Last weekend I attended a memorial service for a woman who led a full and interesting life, dying in full possession of her faculties. At the service, her son told of finding a folder among her effects labeled “Words to Live By.” He read two items from the folder. One was the Desiderata we are all familiar with, and I won’t bore you with the story of its writing by Max Ehrmann and its misattribution to an anonymous seventeenth century author.
The other was a piece I was unfamiliar with but that fits the putative theme of this blog. Paul read from a yellowed newspaper clipping, and I do not know when or where it was printed, nor when it was written. The author, Paul tells me in an email, was “William DeWitt Hyde, seventh president of Bowdoin College, from 1885–1917, interestingly a graduate of both Harvard and Union Theological before taking his ‘post on the coast.’”
Here it is:
“Get Your Grammar Right
“Live in the active voice, not the passive. Think more about what you make happen than about what happens to you.
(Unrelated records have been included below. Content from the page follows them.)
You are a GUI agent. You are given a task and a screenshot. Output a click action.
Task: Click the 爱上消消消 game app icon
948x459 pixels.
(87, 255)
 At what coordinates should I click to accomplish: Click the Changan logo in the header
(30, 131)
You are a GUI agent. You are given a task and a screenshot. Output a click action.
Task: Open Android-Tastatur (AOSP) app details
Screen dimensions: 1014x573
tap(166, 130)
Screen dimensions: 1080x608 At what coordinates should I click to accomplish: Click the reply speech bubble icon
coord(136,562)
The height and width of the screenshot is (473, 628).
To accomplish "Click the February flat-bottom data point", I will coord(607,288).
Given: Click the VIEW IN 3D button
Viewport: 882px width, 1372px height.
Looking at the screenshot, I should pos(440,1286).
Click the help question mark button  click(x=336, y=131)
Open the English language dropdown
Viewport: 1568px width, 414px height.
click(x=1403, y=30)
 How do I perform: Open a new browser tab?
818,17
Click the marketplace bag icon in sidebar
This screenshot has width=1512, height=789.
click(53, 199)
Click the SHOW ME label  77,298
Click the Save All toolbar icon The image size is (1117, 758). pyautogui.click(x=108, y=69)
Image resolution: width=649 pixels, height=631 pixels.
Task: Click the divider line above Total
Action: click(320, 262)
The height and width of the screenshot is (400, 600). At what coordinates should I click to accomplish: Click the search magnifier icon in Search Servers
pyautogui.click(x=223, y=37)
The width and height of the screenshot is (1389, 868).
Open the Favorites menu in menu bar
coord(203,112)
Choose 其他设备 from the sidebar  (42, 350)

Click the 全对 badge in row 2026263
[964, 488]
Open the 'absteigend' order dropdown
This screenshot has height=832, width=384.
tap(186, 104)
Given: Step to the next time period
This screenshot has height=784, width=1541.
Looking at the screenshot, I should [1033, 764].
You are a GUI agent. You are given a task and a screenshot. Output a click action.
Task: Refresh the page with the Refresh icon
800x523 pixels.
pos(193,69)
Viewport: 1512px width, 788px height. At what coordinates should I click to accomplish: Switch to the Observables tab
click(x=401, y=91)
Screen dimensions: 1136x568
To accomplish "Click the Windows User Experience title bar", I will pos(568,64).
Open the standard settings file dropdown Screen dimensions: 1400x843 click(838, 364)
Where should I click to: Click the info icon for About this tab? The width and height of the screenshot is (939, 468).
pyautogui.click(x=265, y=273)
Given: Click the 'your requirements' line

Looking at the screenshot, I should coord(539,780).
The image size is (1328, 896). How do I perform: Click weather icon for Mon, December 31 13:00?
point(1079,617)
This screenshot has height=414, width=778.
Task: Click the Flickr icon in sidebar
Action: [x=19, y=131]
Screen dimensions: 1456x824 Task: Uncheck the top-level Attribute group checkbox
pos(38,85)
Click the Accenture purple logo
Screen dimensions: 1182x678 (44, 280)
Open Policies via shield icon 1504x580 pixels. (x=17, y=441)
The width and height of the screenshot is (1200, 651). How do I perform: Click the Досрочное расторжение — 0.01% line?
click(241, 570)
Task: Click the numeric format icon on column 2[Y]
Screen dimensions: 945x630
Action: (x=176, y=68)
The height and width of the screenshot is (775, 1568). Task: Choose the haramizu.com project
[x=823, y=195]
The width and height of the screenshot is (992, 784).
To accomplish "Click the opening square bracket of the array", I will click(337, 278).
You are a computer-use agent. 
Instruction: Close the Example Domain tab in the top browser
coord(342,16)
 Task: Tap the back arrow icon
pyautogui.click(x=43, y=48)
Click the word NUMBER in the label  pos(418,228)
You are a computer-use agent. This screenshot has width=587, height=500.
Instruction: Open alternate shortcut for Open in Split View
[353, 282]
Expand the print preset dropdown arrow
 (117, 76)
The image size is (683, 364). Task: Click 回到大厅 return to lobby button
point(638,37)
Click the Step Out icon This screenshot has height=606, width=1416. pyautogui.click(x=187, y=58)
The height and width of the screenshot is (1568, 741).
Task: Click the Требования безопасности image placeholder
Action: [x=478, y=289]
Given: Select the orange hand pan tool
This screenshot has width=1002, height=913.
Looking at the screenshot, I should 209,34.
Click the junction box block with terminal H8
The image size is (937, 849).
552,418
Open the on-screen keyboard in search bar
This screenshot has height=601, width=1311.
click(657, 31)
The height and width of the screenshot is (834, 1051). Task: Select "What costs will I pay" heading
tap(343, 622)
“Live in the indicative mood, rather than the subjunctive. Be concerned with things as they are, rather than as they might be.
“Live in the present tense, facing the duty at hand without regret for the past or worry over the future.
“Live in the first person, criticizing yourself rather than finding fault with others.
“Live in the singular number, caring more for the approval of your own conscience than for the applause of the crowd.
“And if you want a verb to conjugate, you cannot do better than to take the verb, ‘to love.’”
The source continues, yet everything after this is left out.